Sanft strich sie ihre Hand über seinen Rücken und fuhr dann weiter nach vorne über. Als sie die genähte Wunde an seiner Seite erfasste, knetete sie einmal daran, was Andrew einen unangenehmen Stich versetzte und ihn kurz zusammenzucken ließ. Schnell ließ sie von ihm ab, als er sich mit einem unüberhörbar genervten Seufzer aufrichtete und nach seiner Kleidung griff.
„Hab ich vielleicht… entschuldige…“ Mit ihren großen Augen und der leicht zerzausten Frisur sah sie bedrückt auf eine leere Stelle am Boden.

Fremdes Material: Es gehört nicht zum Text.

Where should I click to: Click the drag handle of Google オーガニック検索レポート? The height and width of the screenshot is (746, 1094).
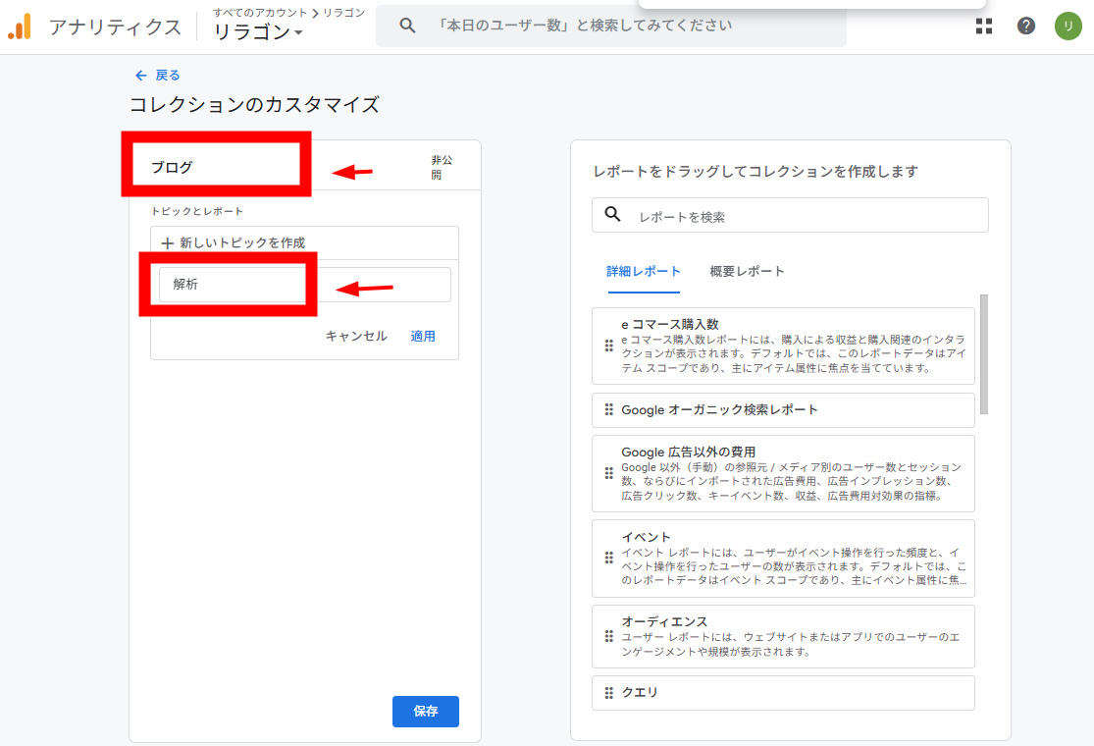609,409

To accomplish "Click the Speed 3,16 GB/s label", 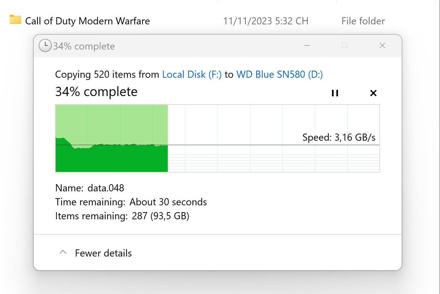I will coord(339,137).
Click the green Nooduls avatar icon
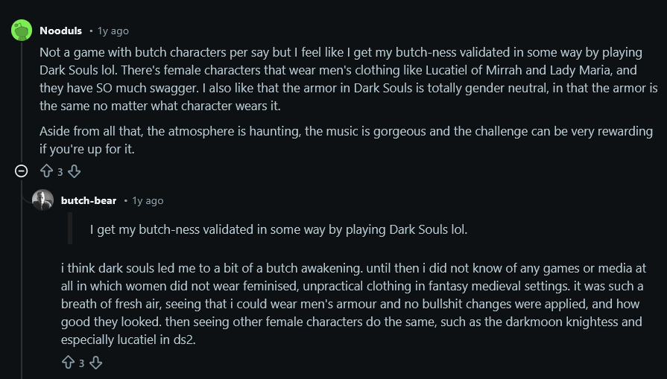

„Nein, schon gut. Aber ich sollte nun echt gehen… Bestimmt suchen mich im Schloss schon alle wie verrückt. Ich muss mich beeilen“, erzählte er, als er in Richtung Tür stapfte. Dabei zog er nochmal das Band an seinem Rossschwanz fester zu.
„Wir sehen uns doch wieder… oder?“, klang es leise von unten.
„Natürlich! Ich weiß doch nun, wo du wohnst.“ Der junge Mann schenkte ihr ein leichtes Lächeln, das sie wieder aufheiterte, bevor er sich schließlich wegdrehte und die kleine Hütte verließ.
„Ich kann es nicht erwarten, dich wiederzusehen…“, sang sie heiter im Gedanken.

„Er hat WAS gemacht?! Das kann doch nicht Euer verzweifelter Ernst sein!“, brüllte James den Wärter an.
„Zweifellos, mein Lord, einer unserer Wachen hat Prinz Andrew gestern Nacht zusammen mit dem besagten Mädchen gesehen, das wir vorläufig aufgrund eines Aufruhrs festgenommen hatten. Es besteht die Vermutung, dass er ihr zur Flucht verhalf“, bestätigte der fein gekleidete Mann.
Die Wut, die im König nun aufkochte, da er die unerfreuliche Nachricht erhalten hatte, war kaum mehr zu bremsen.
„Dieser verfluchte…. Dieser… aaaargh!“
Da klopfte wer an der Tür und versuchte sie anschließend von außen mit einigen verzweifeltem Rütteln aufzubringen, was ihm aber keineswegs gelang.
„Immer diese… wie auch immer. Wache, seien Sie doch so freundlich und sperren Sie die Tür auf. Dann kann ich diesem Störenfried sagen, dass er gefälligst einen Termin zu vereinbaren habe, wenn er mit dem König sprechen wolle.“
James‘ Kommando wurde - mit einem stummen Salut begleitet - unverzüglich ausgeführt. Unerwartet schnell öffnete sich die Tür und ein junger Blondschopf fiel mit beiden Händen voraus herein, als hätte er sich schon die ganze Zeit daran gelehnt und dabei vollkommen den Sinn des Gleichgewichts vergessen. Glücklicherweise konnte er sich noch fangen, ohne eine blamable Nummer vorzuführen.
„Vater?“, klang es durch den großen Raum.
„Wenn man von ihm spricht…“, flüsterte James so leise, dass es ihm kaum ausgesprochen vorkam.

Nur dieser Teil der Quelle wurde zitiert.